Step-by-step Differentiation of ln((1 - 3x²) / (1 + 3x²))^(1/2)

1. Apply Logarithmic Properties (Optional): Simplify the expression using logarithmic properties. In this case, ln(a^b) = b * ln(a), so the function can be rewritten as (1/2) * ln((1 - 3x²) / (1 + 3x²)).
2. Identify the Chain Rule: Recognize that the function is a composite function, requiring the chain rule for differentiation.
3. Define Outer and Inner Functions: Let the outer function be f(u) = (1/2) * ln(u) and the inner function be u(x) = (1 - 3x²) / (1 + 3x²).
4. Find f'(u) and u'(x): Calculate the derivatives of the outer and inner functions. f'(u) = 1 / (2u). To find u'(x), apply the quotient rule.
5. Apply the Chain Rule Formula: Substitute f'(u) and u'(x) into the chain rule formula: d/dx [f(u(x))] = f'(u(x)) * u'(x).
6. Substitute and Simplify: Substitute the expressions for f'(u), u(x), and u'(x) into the formula and simplify the expression. This may involve algebraic manipulation.
7. Further Simplification (Optional): Simplify the expression further by combining terms and using algebraic identities.

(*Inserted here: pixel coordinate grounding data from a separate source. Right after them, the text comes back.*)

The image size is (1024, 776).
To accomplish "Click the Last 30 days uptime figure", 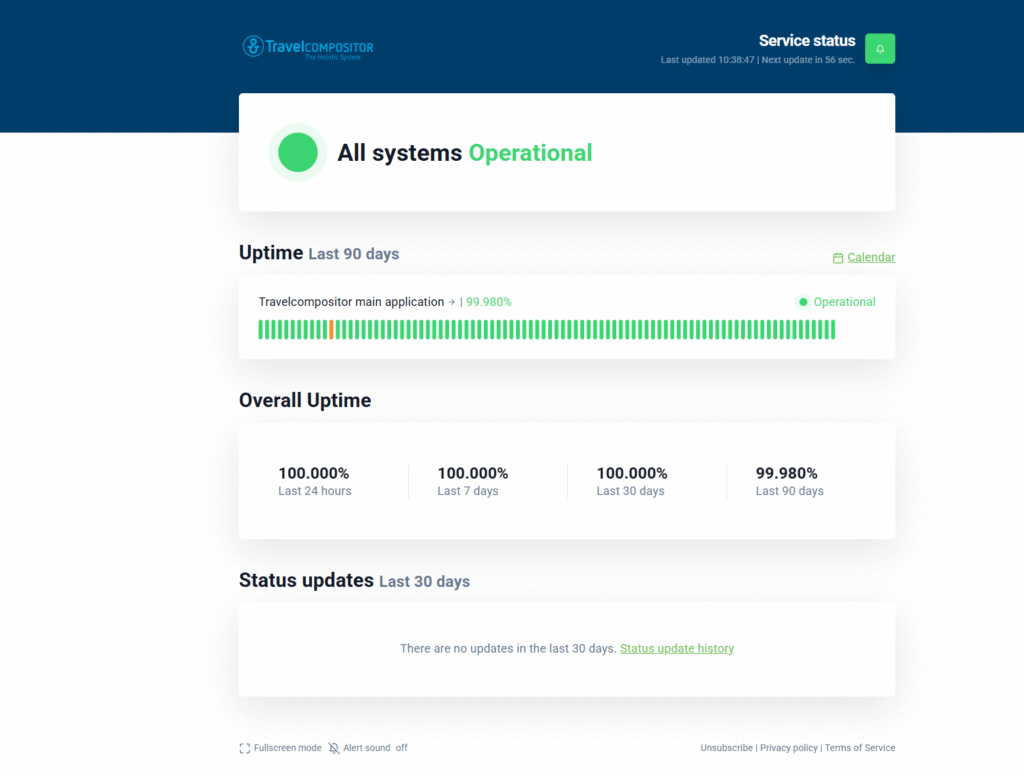I will point(632,474).
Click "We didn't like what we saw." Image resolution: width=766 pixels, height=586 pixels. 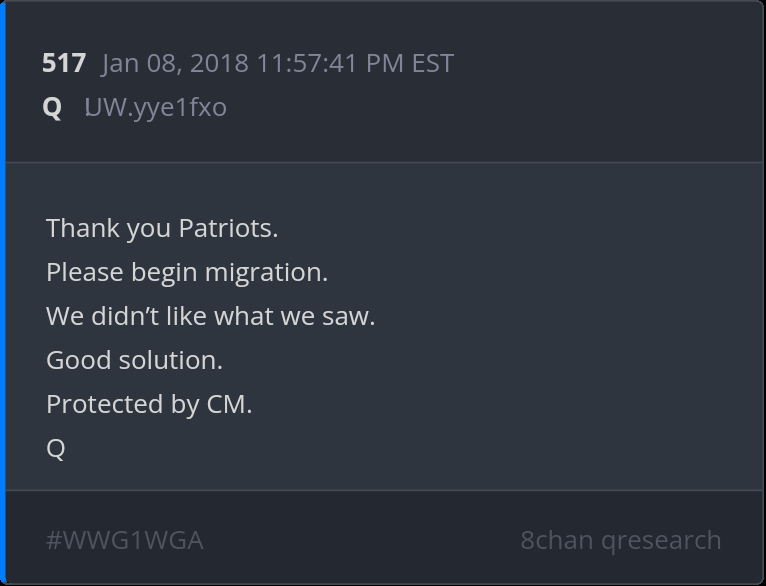click(210, 316)
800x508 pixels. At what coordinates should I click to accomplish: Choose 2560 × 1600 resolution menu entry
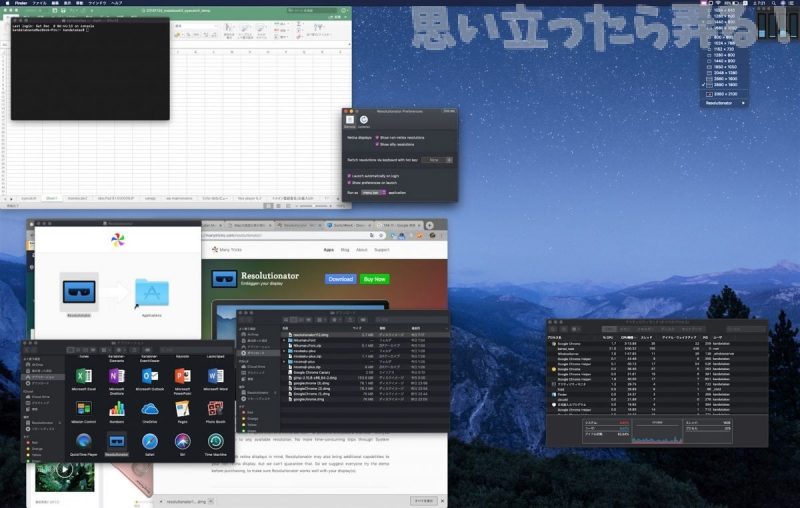pyautogui.click(x=726, y=79)
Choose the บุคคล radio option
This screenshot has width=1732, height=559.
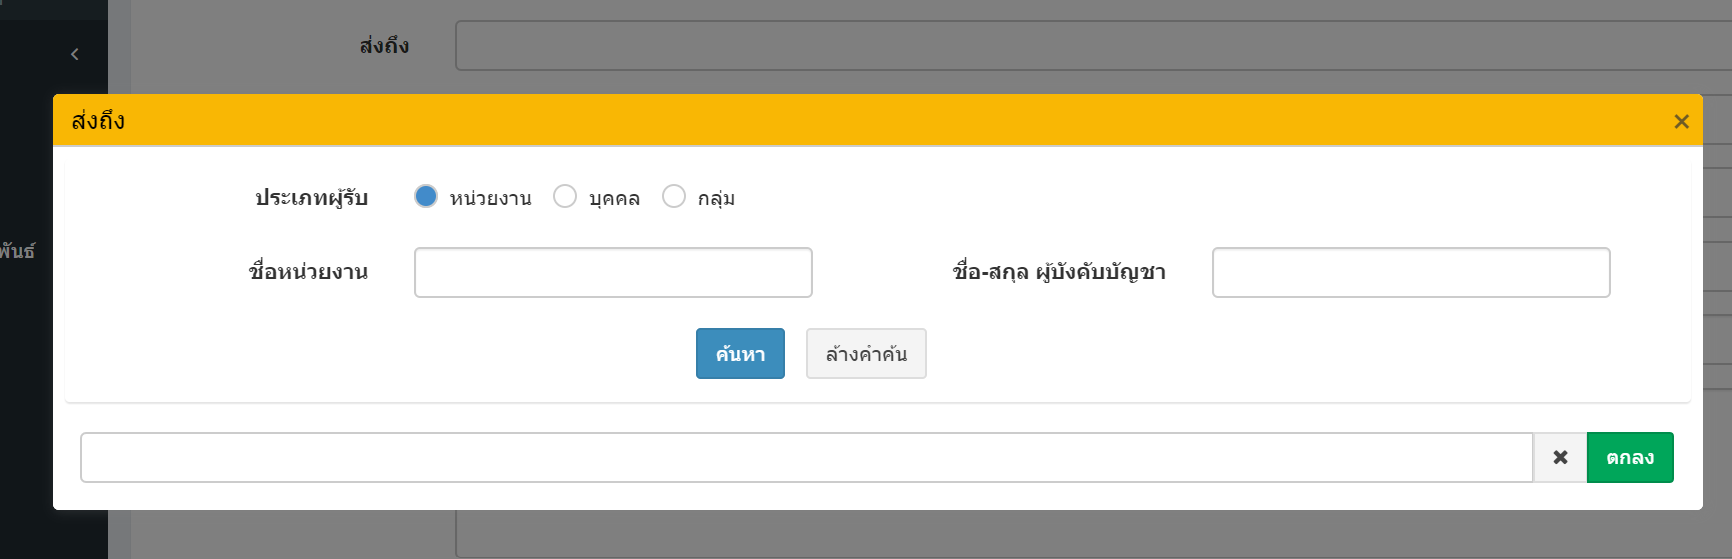(x=565, y=197)

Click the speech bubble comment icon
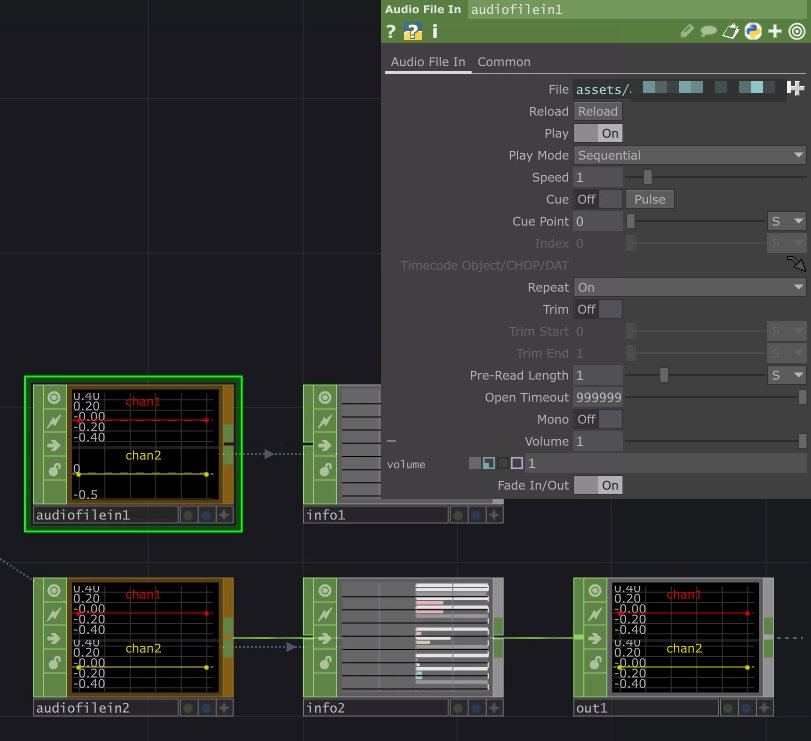click(708, 31)
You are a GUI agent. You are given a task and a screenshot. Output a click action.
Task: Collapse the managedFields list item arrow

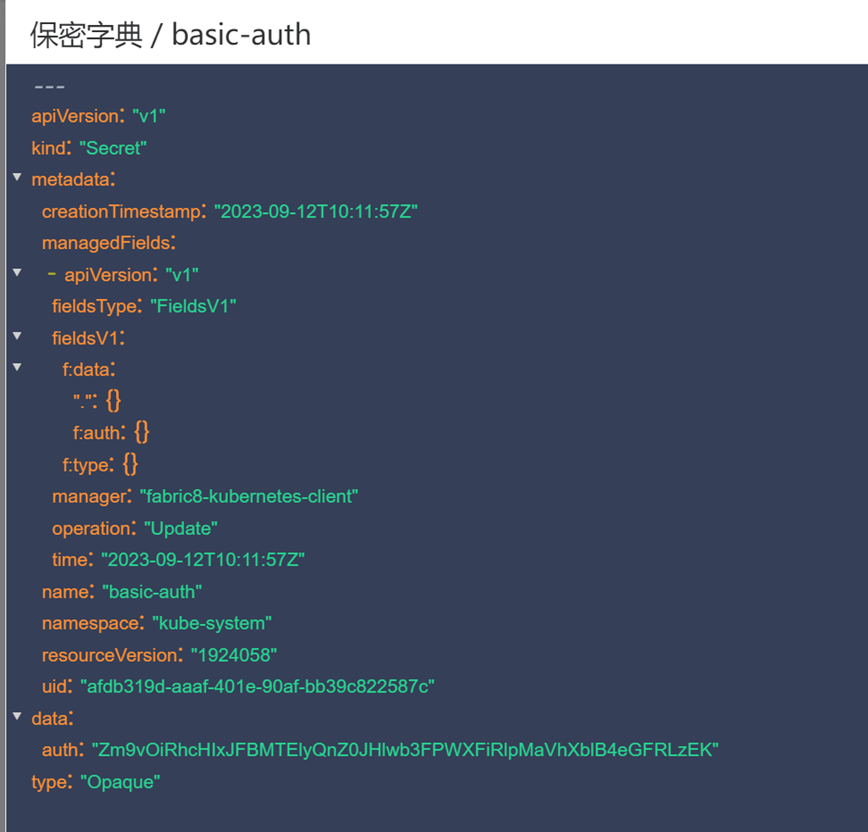tap(17, 273)
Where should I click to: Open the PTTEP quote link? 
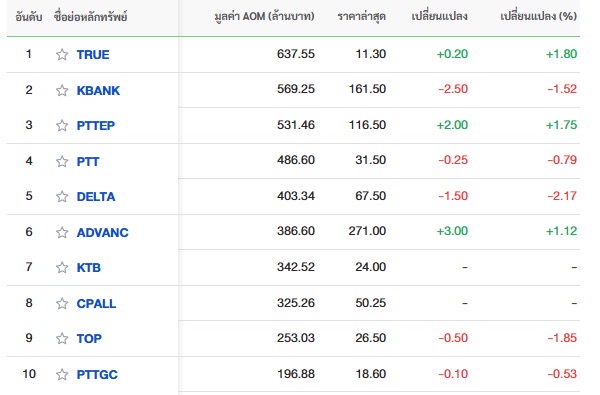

In conclusion, the journey through differentiating trigonometric and logarithmic functions reveals the power and elegance of calculus. By mastering techniques such as the quotient rule and the chain rule, we can unravel the complexities of these functions and gain a deeper understanding of their behavior. Differentiation is not merely a mathematical exercise; it is a tool that empowers us to analyze and model dynamic systems in various fields. From physics to engineering to economics, the principles of calculus provide a framework for understanding change and optimization. The examples presented in this guide serve as a foundation for tackling more complex differentiation problems. Remember that practice is the cornerstone of mastery. The more you engage with differentiation, the more proficient you will become. As you delve deeper into the world of calculus, you will discover its profound connections to other branches of mathematics and its wide-ranging applications in the real world. The ability to differentiate trigonometric and logarithmic functions is a valuable asset for any aspiring mathematician, scientist, or engineer. It opens doors to a world of possibilities, enabling you to solve challenging problems and make meaningful contributions to your chosen field. So, embrace the challenge, persevere through the difficulties, and revel in the satisfaction of mastering this essential skill. The world of calculus awaits, full of fascinating concepts and rewarding discoveries.